The aid is destined for many of the Georgian IDPs (internally displaced people) who have been made homeless by the destruction wrought by the Russian forces.

Five days of fighting damaged cities and towns across the country and displaced tens of thousands of Georgians.

The conflict between Russia and Georgia started when Georgian forces launched an assault on August 7th in the separatist region of South Ossetia, and Russian forces went in, sparking the war and an international crisis.

Under an European Union-brokered cease-fire deal, both sides are to pull back to positions held before the fighting erupted.

Western leaders have called for a complete withdrawal of Russian combat troops from Georgia, and for peacekeeping forces to resume the positions they had in South Ossetia before the conflict.

But Russia said it will patrol buffer zones stretching into Georgia proper.

The conflict brought Russian-U.S. relations to a post-Cold War low.

Edin Toatley, US Navy assistant supply officer of the USS McFaul:

"We're offloading all of our humanitarian supplies. We load them on our flight deck, which is the aft end or the rear end of the ship. We have a crane that comes alongside to pick up the humanitarian goods from the aft end of the ship and we load it on the

barges. From there we bring it onto shore and once it gets here we load it on trucks and it gets taken off to support the people of Georgia."
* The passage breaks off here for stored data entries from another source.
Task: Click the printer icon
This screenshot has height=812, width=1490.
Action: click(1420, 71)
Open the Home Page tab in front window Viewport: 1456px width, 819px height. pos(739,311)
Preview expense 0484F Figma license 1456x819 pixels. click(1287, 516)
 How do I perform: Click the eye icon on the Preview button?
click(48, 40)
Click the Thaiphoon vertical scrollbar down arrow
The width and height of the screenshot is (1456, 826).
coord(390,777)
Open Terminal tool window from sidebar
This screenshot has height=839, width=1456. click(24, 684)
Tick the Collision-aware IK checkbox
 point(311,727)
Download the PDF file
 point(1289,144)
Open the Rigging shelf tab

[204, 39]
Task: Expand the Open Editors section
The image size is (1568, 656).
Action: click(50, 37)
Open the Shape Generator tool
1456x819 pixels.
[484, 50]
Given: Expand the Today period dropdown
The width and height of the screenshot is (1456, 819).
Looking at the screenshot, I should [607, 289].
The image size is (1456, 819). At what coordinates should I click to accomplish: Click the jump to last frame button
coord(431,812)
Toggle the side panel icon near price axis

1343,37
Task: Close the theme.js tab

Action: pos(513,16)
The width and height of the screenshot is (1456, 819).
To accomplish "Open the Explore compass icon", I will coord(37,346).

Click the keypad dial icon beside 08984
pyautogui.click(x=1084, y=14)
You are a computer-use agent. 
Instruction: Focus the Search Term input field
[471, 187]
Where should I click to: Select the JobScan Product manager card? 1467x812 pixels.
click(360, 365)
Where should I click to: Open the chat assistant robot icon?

Bryan Lefave, Logistics coordinator for USAID:

"Well, with everything that's coming in it's 82 pallets, about 155,000 pounds of aid coming in, and what we do is through the assessments from our non-governmental organizations, our NGOs, our partners that USAID deals with, we, based on the assessments, will distribute the aid as needed, so the NGOs, our partners, they'll come in, they'll receive the goods, take it out and distribute it to wherever the IDPs or wherever the camps are that need it."